**WHAT THE TASK REQUIRES:** The response must match the data below exactly, line for line.

**Stored records:**

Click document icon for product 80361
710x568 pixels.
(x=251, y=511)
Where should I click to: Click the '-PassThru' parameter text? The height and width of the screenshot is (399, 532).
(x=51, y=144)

**OUTPUT FOR THIS TASK:**
Click document icon for product 80361
710x568 pixels.
(x=251, y=511)
Where should I click to: Click the '-PassThru' parameter text? The height and width of the screenshot is (399, 532).
(x=51, y=144)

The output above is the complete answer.